Il faut donc être très prudent avant d’affirmer que la protonthérapie est la technique de choix pour les cancers pédiatriques. Les parents des enfants atteints de cancer doivent être correctement informés de ces incertitudes. Le KCE souligne par ailleurs le besoin urgent de réaliser davantage de recherches de bonne qualité, de préférence d’envergure internationale.
Pour une centralisation des soins dans des centres spécialisés et un enregistrement des données
Le traitement des enfants exige des compétences spécifiques et des précautions particulières. Par exemple, une anesthésie générale est souvent nécessaire pour éviter qu’ils ne bougent pendant la séance d’irradiation. C’est pourquoi, ils devraient être traités dans des centres disposant de l’expertise requise et participant à des études cliniques à long terme.

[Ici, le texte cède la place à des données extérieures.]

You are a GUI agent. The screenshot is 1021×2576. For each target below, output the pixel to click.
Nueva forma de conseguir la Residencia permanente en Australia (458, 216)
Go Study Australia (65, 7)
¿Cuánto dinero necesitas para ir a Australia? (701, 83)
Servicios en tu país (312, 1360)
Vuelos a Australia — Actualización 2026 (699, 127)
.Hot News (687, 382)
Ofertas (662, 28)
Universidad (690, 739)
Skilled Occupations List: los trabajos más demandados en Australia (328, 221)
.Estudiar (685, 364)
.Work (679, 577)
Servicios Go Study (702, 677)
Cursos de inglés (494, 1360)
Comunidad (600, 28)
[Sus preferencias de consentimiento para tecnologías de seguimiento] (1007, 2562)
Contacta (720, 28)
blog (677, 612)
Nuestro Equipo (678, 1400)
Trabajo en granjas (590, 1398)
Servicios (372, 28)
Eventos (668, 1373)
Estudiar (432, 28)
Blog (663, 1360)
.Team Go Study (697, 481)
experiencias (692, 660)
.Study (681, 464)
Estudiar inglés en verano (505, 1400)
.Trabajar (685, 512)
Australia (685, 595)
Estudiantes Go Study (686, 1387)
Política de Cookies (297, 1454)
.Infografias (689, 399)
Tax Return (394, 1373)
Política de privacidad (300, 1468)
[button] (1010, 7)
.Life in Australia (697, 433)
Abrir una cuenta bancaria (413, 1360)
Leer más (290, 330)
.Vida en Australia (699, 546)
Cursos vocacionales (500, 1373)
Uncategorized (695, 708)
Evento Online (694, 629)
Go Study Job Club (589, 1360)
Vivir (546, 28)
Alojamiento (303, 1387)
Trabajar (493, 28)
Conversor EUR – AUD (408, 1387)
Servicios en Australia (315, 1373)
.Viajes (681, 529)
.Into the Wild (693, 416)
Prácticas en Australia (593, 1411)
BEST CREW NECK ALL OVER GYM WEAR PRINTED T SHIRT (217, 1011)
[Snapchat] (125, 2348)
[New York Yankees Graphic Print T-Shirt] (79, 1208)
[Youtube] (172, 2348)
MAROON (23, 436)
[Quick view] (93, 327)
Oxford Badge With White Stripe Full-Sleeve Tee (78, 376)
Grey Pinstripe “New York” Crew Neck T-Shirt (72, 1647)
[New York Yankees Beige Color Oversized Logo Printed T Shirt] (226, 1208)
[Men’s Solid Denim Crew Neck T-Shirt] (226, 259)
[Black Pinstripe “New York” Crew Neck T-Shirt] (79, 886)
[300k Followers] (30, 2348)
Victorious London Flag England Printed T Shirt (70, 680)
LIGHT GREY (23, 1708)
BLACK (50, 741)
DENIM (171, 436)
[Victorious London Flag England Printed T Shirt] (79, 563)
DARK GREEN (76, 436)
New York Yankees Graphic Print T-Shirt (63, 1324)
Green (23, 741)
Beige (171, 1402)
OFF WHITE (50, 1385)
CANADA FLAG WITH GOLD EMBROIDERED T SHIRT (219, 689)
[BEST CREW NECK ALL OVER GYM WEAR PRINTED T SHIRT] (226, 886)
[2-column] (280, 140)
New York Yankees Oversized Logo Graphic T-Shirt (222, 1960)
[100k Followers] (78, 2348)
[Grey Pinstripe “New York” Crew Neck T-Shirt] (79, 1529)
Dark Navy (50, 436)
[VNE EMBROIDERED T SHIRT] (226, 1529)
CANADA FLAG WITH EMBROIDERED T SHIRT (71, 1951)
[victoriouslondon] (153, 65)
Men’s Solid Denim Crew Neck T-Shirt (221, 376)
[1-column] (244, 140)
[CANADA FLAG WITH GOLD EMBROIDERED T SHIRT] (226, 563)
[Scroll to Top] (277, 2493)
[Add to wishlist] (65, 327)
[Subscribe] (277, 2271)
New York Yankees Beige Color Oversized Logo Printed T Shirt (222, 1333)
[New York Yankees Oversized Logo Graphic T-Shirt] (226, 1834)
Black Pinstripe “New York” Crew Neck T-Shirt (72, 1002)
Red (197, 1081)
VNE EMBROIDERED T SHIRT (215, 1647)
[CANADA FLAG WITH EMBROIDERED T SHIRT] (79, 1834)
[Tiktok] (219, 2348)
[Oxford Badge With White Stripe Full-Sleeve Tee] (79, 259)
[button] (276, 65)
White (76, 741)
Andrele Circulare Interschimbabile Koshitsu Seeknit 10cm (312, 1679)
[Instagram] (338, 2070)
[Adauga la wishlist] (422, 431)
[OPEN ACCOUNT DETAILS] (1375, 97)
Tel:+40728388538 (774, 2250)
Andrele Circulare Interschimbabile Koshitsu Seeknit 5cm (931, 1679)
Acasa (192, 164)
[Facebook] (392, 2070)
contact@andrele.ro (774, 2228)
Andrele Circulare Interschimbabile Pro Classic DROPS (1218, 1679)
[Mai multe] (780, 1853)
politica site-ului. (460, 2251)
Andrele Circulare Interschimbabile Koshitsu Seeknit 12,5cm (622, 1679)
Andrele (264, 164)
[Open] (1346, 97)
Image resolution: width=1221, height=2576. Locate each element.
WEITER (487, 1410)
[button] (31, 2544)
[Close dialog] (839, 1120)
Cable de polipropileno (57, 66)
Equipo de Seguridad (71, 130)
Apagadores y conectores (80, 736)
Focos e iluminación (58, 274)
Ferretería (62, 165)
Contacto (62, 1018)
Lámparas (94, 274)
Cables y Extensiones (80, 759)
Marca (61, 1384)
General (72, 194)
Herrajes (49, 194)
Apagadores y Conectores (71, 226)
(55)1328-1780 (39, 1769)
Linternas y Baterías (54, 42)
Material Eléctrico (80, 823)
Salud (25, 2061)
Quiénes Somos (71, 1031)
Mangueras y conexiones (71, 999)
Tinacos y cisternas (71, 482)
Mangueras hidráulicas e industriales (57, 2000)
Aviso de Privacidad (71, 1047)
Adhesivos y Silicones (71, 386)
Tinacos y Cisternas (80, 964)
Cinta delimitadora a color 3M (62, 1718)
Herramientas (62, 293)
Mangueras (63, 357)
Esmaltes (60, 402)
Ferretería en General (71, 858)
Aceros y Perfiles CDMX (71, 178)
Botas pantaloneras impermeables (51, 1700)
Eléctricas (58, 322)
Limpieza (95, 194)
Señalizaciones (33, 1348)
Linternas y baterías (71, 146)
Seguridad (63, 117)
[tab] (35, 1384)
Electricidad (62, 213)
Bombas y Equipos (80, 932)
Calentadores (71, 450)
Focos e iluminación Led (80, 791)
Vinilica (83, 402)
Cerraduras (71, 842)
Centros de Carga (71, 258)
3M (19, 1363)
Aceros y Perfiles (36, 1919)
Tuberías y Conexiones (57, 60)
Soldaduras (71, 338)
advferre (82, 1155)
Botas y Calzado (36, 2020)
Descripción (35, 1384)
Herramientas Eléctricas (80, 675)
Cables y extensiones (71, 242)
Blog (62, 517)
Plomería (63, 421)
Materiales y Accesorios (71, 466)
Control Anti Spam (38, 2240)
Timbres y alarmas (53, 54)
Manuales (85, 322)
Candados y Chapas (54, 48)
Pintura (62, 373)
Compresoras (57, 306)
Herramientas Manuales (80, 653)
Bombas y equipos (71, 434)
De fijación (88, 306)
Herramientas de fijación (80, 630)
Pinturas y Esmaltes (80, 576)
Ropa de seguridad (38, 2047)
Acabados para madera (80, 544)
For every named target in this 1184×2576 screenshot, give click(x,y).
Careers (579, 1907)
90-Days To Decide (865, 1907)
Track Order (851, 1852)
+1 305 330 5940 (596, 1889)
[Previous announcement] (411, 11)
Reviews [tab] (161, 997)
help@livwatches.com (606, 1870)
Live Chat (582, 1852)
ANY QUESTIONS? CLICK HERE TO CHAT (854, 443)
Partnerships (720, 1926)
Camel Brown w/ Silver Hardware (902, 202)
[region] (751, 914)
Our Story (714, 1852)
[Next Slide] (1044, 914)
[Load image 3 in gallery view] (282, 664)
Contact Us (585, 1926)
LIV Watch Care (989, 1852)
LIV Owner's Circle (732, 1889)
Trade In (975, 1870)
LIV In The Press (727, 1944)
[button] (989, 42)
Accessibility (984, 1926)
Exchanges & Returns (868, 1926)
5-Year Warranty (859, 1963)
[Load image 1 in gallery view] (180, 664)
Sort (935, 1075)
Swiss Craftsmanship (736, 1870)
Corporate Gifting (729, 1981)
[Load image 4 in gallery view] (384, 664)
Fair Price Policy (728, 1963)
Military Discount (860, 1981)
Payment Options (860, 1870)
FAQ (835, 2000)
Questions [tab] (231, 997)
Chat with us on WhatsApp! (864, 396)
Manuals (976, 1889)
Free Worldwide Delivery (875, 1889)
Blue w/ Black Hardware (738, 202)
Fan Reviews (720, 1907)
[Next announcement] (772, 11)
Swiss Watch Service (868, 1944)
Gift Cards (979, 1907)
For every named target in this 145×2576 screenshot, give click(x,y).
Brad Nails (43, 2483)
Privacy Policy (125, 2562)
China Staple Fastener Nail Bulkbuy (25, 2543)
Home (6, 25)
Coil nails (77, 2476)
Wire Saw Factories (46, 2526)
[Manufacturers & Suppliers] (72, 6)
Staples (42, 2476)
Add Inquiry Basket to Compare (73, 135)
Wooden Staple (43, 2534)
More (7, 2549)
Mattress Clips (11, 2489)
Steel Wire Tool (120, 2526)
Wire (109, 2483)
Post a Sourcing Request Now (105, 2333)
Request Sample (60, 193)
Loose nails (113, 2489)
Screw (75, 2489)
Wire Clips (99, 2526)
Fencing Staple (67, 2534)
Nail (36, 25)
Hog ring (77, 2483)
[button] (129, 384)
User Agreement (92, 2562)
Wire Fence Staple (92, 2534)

L’enregistrement des traitements par le Registre du Cancer devrait être une condition du remboursement de la protonthérapie. Cela permettrait notamment de surveiller les patients à long terme et de documenter l’apparition éventuelle de nouveaux cancers ou d’autres effets secondaires. Par ailleurs, notre pays doit également soutenir le lancement d’un Registre européen qui détiendrait les données (anonymisées) des patients.